> **PROBLEM TO WORK ON**:
Repeat the records word for word.

(Stored records)
___
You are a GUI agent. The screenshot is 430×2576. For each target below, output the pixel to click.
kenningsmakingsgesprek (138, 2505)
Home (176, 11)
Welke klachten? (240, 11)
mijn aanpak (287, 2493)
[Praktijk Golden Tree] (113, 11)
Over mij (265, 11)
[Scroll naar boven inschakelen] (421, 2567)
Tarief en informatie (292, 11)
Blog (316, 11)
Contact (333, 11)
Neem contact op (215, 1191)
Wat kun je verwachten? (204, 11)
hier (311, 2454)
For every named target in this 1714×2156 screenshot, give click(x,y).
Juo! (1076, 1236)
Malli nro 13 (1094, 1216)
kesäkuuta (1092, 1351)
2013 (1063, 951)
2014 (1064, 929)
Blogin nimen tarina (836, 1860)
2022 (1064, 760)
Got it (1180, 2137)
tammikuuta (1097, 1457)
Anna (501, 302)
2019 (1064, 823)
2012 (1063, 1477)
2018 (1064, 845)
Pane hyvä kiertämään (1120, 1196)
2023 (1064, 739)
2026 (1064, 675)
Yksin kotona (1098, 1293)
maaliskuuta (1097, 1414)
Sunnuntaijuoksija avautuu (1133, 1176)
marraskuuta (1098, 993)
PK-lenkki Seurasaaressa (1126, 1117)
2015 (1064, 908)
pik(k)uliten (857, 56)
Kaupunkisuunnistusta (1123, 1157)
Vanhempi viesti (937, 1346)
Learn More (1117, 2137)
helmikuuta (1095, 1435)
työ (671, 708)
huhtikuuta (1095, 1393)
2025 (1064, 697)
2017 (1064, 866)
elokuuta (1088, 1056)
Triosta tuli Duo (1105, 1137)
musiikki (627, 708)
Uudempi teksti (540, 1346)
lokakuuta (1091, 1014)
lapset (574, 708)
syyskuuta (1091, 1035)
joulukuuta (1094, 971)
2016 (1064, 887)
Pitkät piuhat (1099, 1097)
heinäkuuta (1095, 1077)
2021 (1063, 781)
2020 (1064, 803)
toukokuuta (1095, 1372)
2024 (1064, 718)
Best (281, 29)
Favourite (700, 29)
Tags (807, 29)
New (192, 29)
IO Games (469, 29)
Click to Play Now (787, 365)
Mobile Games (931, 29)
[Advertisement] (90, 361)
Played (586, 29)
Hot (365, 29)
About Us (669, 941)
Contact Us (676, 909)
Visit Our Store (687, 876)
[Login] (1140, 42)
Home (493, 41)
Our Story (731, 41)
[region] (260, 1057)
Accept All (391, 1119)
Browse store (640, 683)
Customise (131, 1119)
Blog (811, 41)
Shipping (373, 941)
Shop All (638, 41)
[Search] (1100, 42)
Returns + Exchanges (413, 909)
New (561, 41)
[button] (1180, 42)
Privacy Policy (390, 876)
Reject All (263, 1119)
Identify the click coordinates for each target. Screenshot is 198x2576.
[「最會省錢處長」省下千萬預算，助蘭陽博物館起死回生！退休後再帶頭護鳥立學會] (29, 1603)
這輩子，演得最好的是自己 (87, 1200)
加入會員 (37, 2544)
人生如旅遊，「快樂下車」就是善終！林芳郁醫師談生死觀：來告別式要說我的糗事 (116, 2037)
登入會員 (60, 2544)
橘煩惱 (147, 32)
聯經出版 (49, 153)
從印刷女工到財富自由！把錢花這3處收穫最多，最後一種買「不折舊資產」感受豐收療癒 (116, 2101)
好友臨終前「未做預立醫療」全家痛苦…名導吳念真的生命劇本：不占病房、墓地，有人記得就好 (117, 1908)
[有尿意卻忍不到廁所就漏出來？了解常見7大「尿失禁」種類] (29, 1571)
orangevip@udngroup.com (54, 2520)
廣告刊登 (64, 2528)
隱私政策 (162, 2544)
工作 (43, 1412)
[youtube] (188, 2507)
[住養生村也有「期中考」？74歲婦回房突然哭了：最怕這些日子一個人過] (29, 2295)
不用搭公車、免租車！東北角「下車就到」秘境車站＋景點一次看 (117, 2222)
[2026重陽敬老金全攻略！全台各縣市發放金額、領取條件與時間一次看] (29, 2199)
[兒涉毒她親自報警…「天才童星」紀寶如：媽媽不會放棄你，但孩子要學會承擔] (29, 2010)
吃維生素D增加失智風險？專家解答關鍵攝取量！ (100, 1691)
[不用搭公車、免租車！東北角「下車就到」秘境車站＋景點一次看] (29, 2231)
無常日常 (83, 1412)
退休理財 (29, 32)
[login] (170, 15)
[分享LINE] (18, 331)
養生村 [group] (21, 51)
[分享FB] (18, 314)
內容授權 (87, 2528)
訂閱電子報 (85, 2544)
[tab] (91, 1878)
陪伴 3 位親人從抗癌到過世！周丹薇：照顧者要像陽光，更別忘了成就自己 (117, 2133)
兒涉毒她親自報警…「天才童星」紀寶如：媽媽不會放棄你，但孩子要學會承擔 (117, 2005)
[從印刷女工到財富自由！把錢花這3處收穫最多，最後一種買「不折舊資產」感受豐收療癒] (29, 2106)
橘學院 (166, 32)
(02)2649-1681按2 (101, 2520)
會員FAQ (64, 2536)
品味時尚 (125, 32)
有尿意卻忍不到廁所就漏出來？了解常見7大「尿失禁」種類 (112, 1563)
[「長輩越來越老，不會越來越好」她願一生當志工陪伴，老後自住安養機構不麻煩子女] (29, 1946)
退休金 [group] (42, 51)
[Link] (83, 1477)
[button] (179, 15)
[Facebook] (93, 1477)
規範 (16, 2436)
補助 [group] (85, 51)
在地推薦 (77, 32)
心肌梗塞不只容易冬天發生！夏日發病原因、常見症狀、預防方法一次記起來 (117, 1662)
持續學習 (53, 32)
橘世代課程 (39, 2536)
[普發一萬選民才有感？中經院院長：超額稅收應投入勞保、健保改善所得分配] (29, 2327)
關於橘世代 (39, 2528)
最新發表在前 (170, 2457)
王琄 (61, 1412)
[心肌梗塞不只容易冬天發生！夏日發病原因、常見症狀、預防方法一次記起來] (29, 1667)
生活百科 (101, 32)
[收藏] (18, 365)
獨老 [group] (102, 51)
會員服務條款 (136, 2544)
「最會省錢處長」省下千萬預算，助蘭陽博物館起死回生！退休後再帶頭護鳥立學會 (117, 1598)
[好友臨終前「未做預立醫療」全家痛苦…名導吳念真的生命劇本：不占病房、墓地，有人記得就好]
___
> **SOLVED EXERCISE**:
You are a GUI agent. The screenshot is 430×2576. For each target below, output the pixel to click.
kenningsmakingsgesprek (138, 2505)
Home (176, 11)
Welke klachten? (240, 11)
mijn aanpak (287, 2493)
[Praktijk Golden Tree] (113, 11)
Over mij (265, 11)
[Scroll naar boven inschakelen] (421, 2567)
Tarief en informatie (292, 11)
Blog (316, 11)
Contact (333, 11)
Neem contact op (215, 1191)
Wat kun je verwachten? (204, 11)
hier (311, 2454)
For every named target in this 1714×2156 screenshot, give click(x,y).
Juo! (1076, 1236)
Malli nro 13 (1094, 1216)
kesäkuuta (1092, 1351)
2013 (1063, 951)
2014 (1064, 929)
Blogin nimen tarina (836, 1860)
2022 (1064, 760)
Got it (1180, 2137)
tammikuuta (1097, 1457)
Anna (501, 302)
2019 (1064, 823)
2012 (1063, 1477)
2018 (1064, 845)
Pane hyvä kiertämään (1120, 1196)
2023 (1064, 739)
2026 (1064, 675)
Yksin kotona (1098, 1293)
maaliskuuta (1097, 1414)
Sunnuntaijuoksija avautuu (1133, 1176)
marraskuuta (1098, 993)
PK-lenkki Seurasaaressa (1126, 1117)
2015 (1064, 908)
pik(k)uliten (857, 56)
Kaupunkisuunnistusta (1123, 1157)
Vanhempi viesti (937, 1346)
Learn More (1117, 2137)
helmikuuta (1095, 1435)
työ (671, 708)
huhtikuuta (1095, 1393)
2025 (1064, 697)
2017 (1064, 866)
elokuuta (1088, 1056)
Triosta tuli Duo (1105, 1137)
musiikki (627, 708)
Uudempi teksti (540, 1346)
lokakuuta (1091, 1014)
lapset (574, 708)
syyskuuta (1091, 1035)
joulukuuta (1094, 971)
2016 (1064, 887)
Pitkät piuhat (1099, 1097)
heinäkuuta (1095, 1077)
2021 (1063, 781)
2020 (1064, 803)
toukokuuta (1095, 1372)
2024 (1064, 718)
Best (281, 29)
Favourite (700, 29)
Tags (807, 29)
New (192, 29)
IO Games (469, 29)
Click to Play Now (787, 365)
Mobile Games (931, 29)
[Advertisement] (90, 361)
Played (586, 29)
Hot (365, 29)
About Us (669, 941)
Contact Us (676, 909)
Visit Our Store (687, 876)
[Login] (1140, 42)
Home (493, 41)
Our Story (731, 41)
[region] (260, 1057)
Accept All (391, 1119)
Browse store (640, 683)
Customise (131, 1119)
Blog (811, 41)
Shipping (373, 941)
Shop All (638, 41)
[Search] (1100, 42)
Returns + Exchanges (413, 909)
New (561, 41)
[button] (1180, 42)
Privacy Policy (390, 876)
Reject All (263, 1119)
Identify the click coordinates for each target. Screenshot is 198x2576.
[「最會省錢處長」省下千萬預算，助蘭陽博物館起死回生！退休後再帶頭護鳥立學會] (29, 1603)
這輩子，演得最好的是自己 (87, 1200)
加入會員 (37, 2544)
人生如旅遊，「快樂下車」就是善終！林芳郁醫師談生死觀：來告別式要說我的糗事 (116, 2037)
登入會員 (60, 2544)
橘煩惱 (147, 32)
聯經出版 (49, 153)
從印刷女工到財富自由！把錢花這3處收穫最多，最後一種買「不折舊資產」感受豐收療癒 (116, 2101)
好友臨終前「未做預立醫療」全家痛苦…名導吳念真的生命劇本：不占病房、墓地，有人記得就好 (117, 1908)
[有尿意卻忍不到廁所就漏出來？了解常見7大「尿失禁」種類] (29, 1571)
orangevip@udngroup.com (54, 2520)
廣告刊登 (64, 2528)
隱私政策 (162, 2544)
工作 (43, 1412)
[youtube] (188, 2507)
[住養生村也有「期中考」？74歲婦回房突然哭了：最怕這些日子一個人過] (29, 2295)
不用搭公車、免租車！東北角「下車就到」秘境車站＋景點一次看 (117, 2222)
[2026重陽敬老金全攻略！全台各縣市發放金額、領取條件與時間一次看] (29, 2199)
[兒涉毒她親自報警…「天才童星」紀寶如：媽媽不會放棄你，但孩子要學會承擔] (29, 2010)
吃維生素D增加失智風險？專家解答關鍵攝取量！ (100, 1691)
[不用搭公車、免租車！東北角「下車就到」秘境車站＋景點一次看] (29, 2231)
無常日常 (83, 1412)
退休理財 (29, 32)
[login] (170, 15)
[分享LINE] (18, 331)
養生村 [group] (21, 51)
[分享FB] (18, 314)
內容授權 (87, 2528)
訂閱電子報 (85, 2544)
[tab] (91, 1878)
陪伴 3 位親人從抗癌到過世！周丹薇：照顧者要像陽光，更別忘了成就自己 (117, 2133)
兒涉毒她親自報警…「天才童星」紀寶如：媽媽不會放棄你，但孩子要學會承擔 (117, 2005)
[從印刷女工到財富自由！把錢花這3處收穫最多，最後一種買「不折舊資產」感受豐收療癒] (29, 2106)
橘學院 (166, 32)
(02)2649-1681按2 (101, 2520)
會員FAQ (64, 2536)
品味時尚 (125, 32)
有尿意卻忍不到廁所就漏出來？了解常見7大「尿失禁」種類 (112, 1563)
[「長輩越來越老，不會越來越好」她願一生當志工陪伴，老後自住安養機構不麻煩子女] (29, 1946)
退休金 [group] (42, 51)
[Link] (83, 1477)
[button] (179, 15)
[Facebook] (93, 1477)
規範 (16, 2436)
補助 [group] (85, 51)
在地推薦 (77, 32)
心肌梗塞不只容易冬天發生！夏日發病原因、常見症狀、預防方法一次記起來 (117, 1662)
持續學習 (53, 32)
橘世代課程 (39, 2536)
[普發一萬選民才有感？中經院院長：超額稅收應投入勞保、健保改善所得分配] (29, 2327)
關於橘世代 (39, 2528)
最新發表在前 (170, 2457)
王琄 (61, 1412)
[心肌梗塞不只容易冬天發生！夏日發病原因、常見症狀、預防方法一次記起來] (29, 1667)
生活百科 (101, 32)
[收藏] (18, 365)
獨老 [group] (102, 51)
會員服務條款 (136, 2544)
「最會省錢處長」省下千萬預算，助蘭陽博物館起死回生！退休後再帶頭護鳥立學會 (117, 1598)
[好友臨終前「未做預立醫療」全家痛苦…名導吳念真的生命劇本：不占病房、墓地，有人記得就好]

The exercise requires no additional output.